Friday, March 20, 2009

Buying beats with samples

I was working the other day with a hip hop crew that bought some
beats online. One of the beats they bought was based off an obvious sample which more than likely wasn't cleared. A beat with a sample in it can create a lot of hassles for artists who want to get their music out to the public.

Some artists I've spoke to about this have the attitude that, "At the time it becomes a big deal, I'll have the money to pay everyone off".

This isn't really a good plan though for many reasons. Lawsuits inevitably always cost more than clearing something properly to begin with. It can also put your career on hold when matters are decided in court. A lot of times in this business you only get one chance. You don't want to blow it because your #1 hit is tied up in a legal battle for several years. By the time matters are settled, everyone will have moved on to the next artist and you will be long forgotten.
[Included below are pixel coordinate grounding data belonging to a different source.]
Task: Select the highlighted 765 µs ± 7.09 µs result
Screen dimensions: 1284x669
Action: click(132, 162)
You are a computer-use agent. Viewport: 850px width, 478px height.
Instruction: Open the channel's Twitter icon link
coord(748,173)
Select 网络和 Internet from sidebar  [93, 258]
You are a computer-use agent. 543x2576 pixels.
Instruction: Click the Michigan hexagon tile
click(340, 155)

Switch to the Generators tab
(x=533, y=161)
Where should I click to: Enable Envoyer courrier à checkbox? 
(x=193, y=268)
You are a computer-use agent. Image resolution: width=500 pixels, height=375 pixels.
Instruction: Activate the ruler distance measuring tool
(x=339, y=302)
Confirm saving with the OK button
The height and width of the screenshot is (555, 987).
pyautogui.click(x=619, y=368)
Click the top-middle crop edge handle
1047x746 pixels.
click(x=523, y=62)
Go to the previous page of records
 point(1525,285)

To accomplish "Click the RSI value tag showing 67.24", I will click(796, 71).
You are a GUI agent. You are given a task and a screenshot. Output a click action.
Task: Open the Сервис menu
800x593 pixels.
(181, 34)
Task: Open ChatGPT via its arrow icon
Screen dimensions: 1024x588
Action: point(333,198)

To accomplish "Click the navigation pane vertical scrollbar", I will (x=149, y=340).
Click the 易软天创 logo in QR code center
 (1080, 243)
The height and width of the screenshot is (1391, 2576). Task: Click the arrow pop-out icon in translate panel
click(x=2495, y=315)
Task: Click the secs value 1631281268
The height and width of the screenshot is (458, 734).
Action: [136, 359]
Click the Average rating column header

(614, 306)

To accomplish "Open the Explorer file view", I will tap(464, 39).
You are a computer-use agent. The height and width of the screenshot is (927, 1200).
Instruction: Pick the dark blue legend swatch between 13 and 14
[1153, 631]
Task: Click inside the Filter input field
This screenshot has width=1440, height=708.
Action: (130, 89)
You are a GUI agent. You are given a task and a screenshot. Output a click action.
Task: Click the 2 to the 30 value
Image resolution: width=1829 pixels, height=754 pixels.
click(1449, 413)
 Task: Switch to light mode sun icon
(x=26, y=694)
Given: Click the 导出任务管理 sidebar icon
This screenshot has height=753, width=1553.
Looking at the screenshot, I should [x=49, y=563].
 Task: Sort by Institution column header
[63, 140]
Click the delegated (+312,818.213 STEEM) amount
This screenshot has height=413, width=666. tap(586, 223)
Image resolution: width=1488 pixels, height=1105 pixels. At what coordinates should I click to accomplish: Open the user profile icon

This is of course if your song can even get out there. When manufacturing CD's most CD manufacturers check the disc for any uncleared samples and will want the paper work to make sure everything is legitimate. Radio stations are generally unwilling to play any songs with uncleared samples without documentation too. The risk involved in lawsuits isn't worth it for these companies and trying to sneak it by them will not put you in their good books!

The reason I'm writing about this is to help save you time, money and aggravation. When buying beats off of producers make sure that they have cleared any samples used. This actually goes for obvious samples from classic songs but also applies to drum loops or sounds (string, piano, bass or otherwise) used from a sample library.